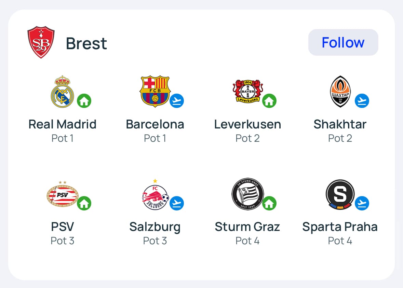403x288 pixels.
Task: Click the home icon beside Real Madrid
Action: point(84,101)
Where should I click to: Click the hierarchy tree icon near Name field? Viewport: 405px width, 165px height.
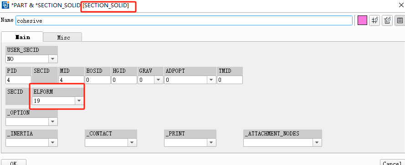point(387,20)
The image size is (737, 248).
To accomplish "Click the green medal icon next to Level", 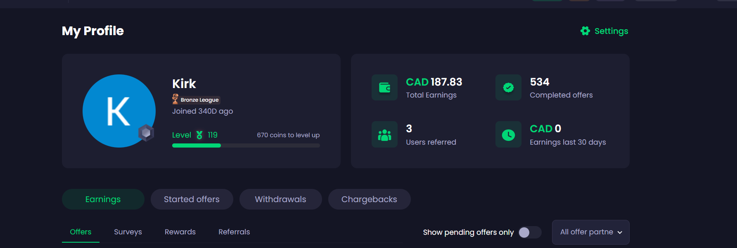I will (199, 135).
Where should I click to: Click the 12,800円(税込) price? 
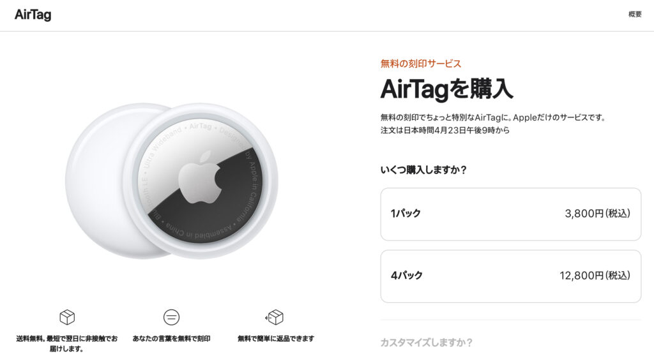tap(595, 276)
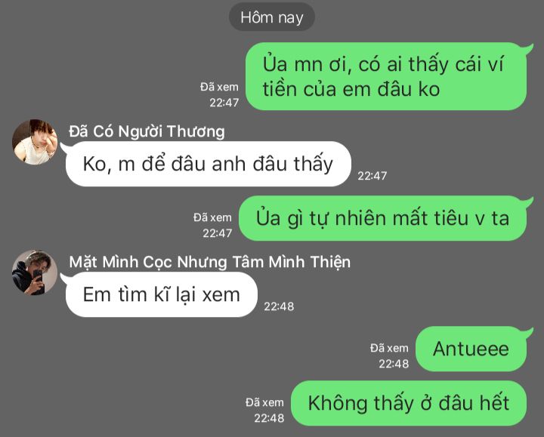The height and width of the screenshot is (437, 544).
Task: Tap 'Đã xem' beside 'Không thấy ở đâu hết'
Action: point(264,403)
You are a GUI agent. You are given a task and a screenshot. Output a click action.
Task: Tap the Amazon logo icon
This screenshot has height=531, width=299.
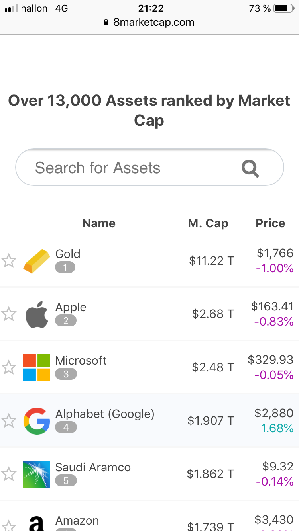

________________________________________

=== DO THIS ===
Give as a numbered list the lines starting with the one containing "You are a GUI" and going on through the last of the lines, both ends included. Skip blank lines and leave the pictures out.

=== EXPECTED ANSWER ===
1. You are a GUI agent. You are given a task and a screenshot. Output a click action.
2. Task: Tap the Amazon logo icon
3. This screenshot has height=531, width=299.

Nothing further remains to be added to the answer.